In my view it is not viable. The offending conduct took place over an extended period of about six years. It was calculated and systematic, and involved a gross breach of trust. During the period of the offending the applicant made some “repayments”, which she funded partly from her income and partly by further misappropriations. The sentencing judge was told that the money had been used to support her husband’s business and for family expenses in an endeavour to keep the family and the marriage together. A psychologist observed that the offending occurred “in the context of a highly disturbed ongoing marital relationship”. No restitution had been made by the time of sentence (which was almost two years after the fraud had come to light), due in part it seems to her assets being frozen by pending proceedings in the Family Court. The sentencing judge took into account that she had made some genuine offer to make some restitution, but it had been rejected.
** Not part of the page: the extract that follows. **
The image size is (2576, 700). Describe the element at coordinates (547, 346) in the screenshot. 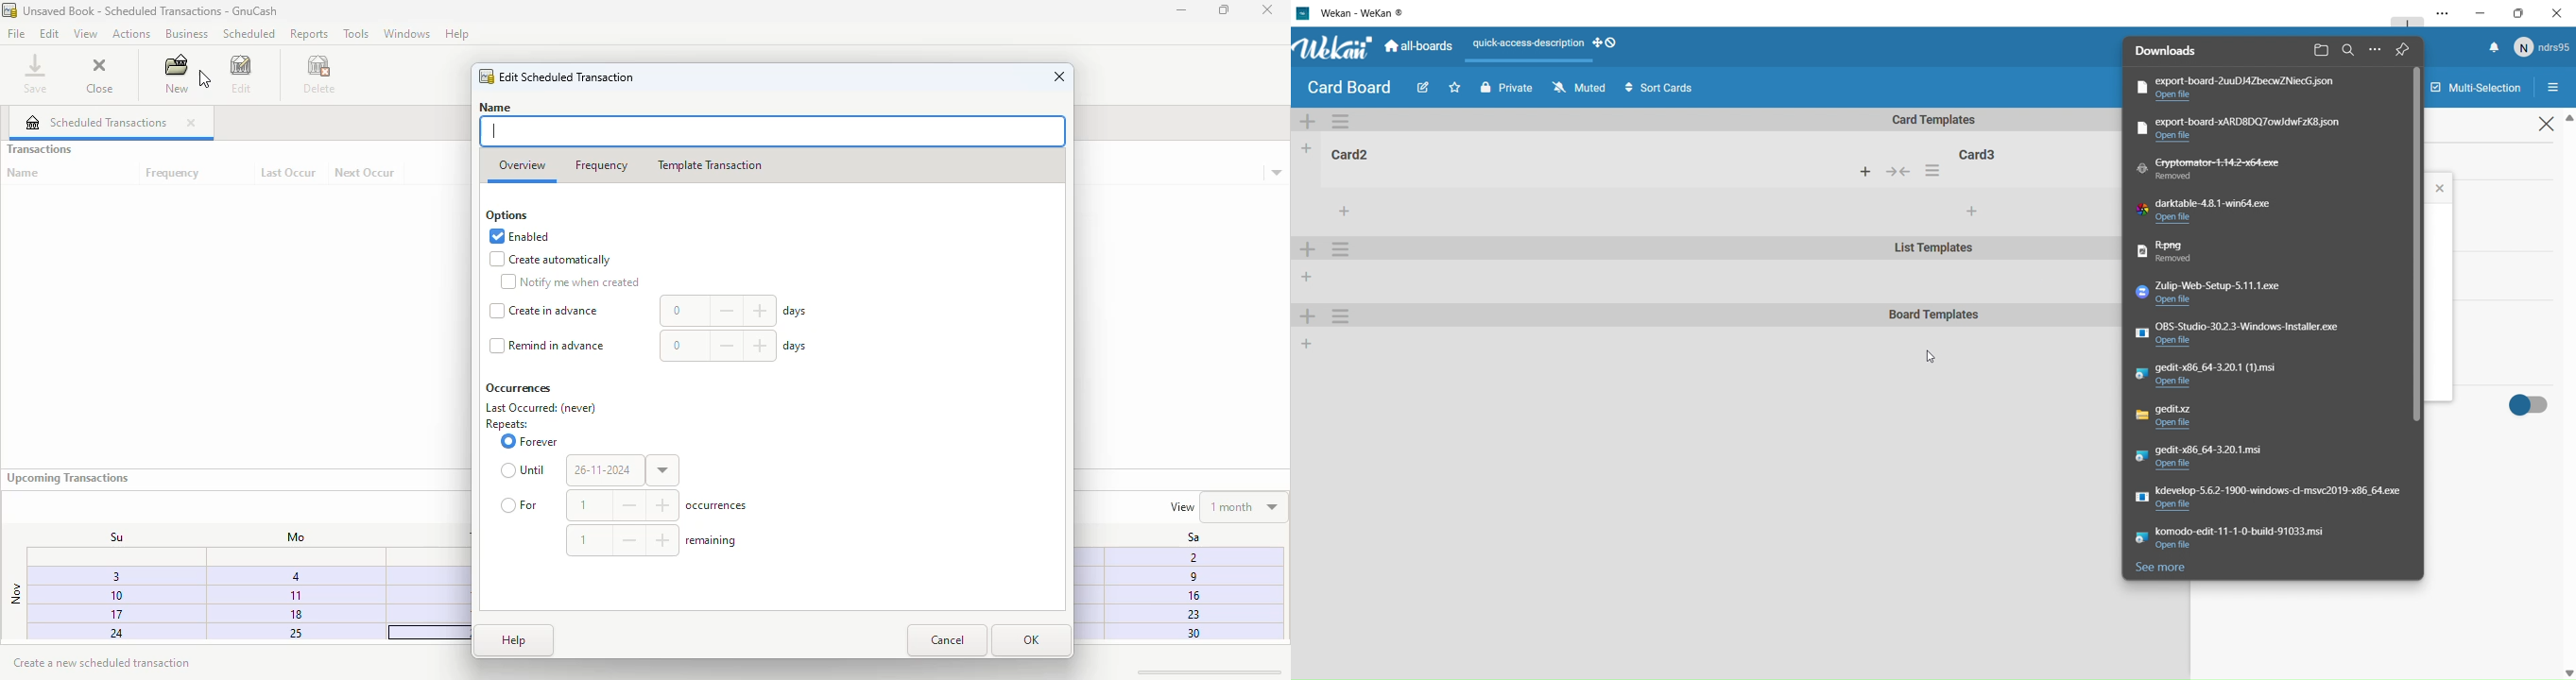

I see `remind in advance` at that location.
The maximum penalty which could have been imposed was 10 years imprisonment. The sentence imposed needed to reflect the community’s denunciation of such conduct and to be a general deterrent against similar conduct by other employees in positions of trust, as well as to punish the applicant. An examination of other cases confirms that the sentence imposed (seven years imprisonment with parole eligibility after 28 months) was not manifestly excessive.
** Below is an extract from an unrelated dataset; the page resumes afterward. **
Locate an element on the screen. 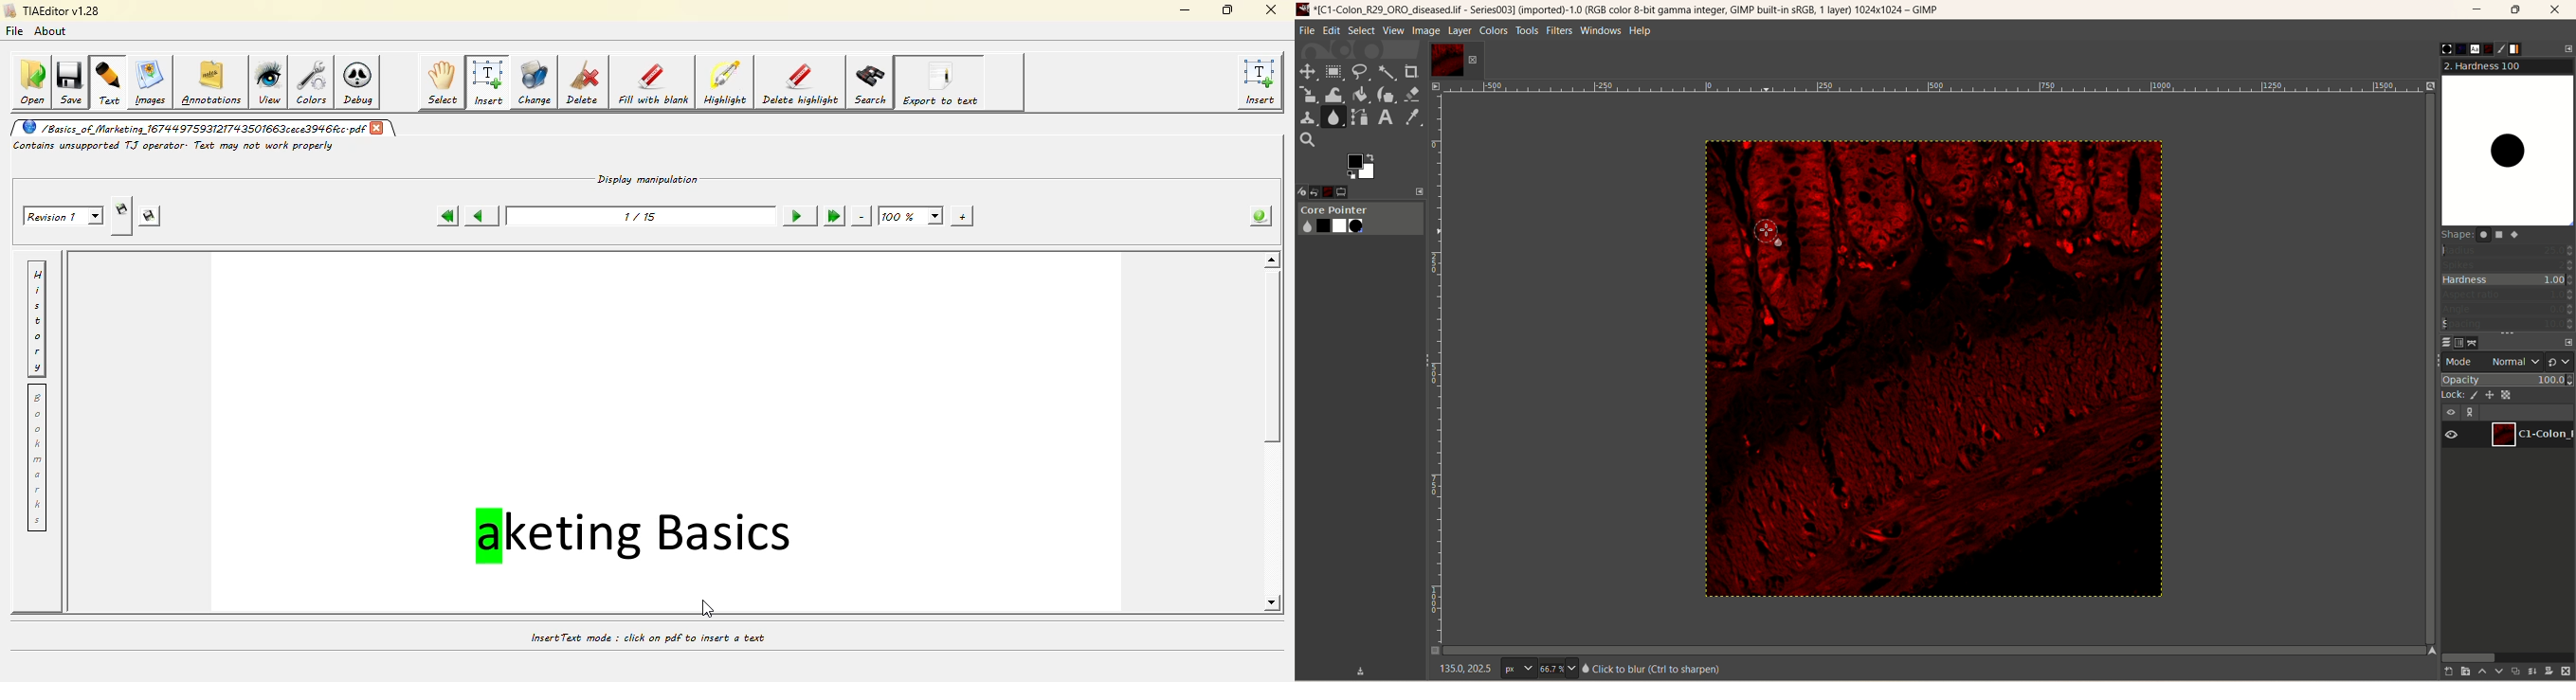  scale is located at coordinates (1308, 95).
In R v Wheeler & Sorrensen [2002] QCA 223 the applicants were directors of a company which carried on business as licensed auctioneers and motor dealers. They participated in a scheme to misappropriate trust funds amounting to more than $630,000 in a misguided attempt to keep the business running and so protect their staff. Eventually they called in an administrator and their conduct was revealed. In the present case the applicant’s conduct came to light not through any action she took to reveal it, but through steps taken by her husband whose suspicions were aroused. Wheeler and Sorrensen pleaded guilty to a fraud charged by ex officio indictment, and were sentenced to six years imprisonment with a recommendation for parole after two years. The Court of Appeal refused leave to appeal against the sentence.
In R v Tindale [2008] QCA 24 the applicant pleaded guilty to fraud involving the misappropriation over $425,000 from her employer and friend in 132 transactions over four and a half years. The applicant was aged between 36 and 41 years at the time of offending and 42 at sentence. She had no criminal history. Her offending was motivated, or partly so, by a desire to maintain a lifestyle that would appease her partner with whom she had a somewhat dysfunctional relationship. She exhibited symptoms consistent with clinical depression, obsessive compulsion disorder and dependent personality traits. She was sentenced to seven years imprisonment with parole eligibility fixed after 28 months. The Court of Appeal refused leave to appeal against the sentence.
Consideration of the reasons for judgment in these cases, including the Court of Appeal’s reviews of comparable decisions, leads me to conclude that the appeal which the applicant wants to bring in the present case would be most unlikely to succeed.
In the circumstances the application for an extension of time within which to appeal should be dismissed.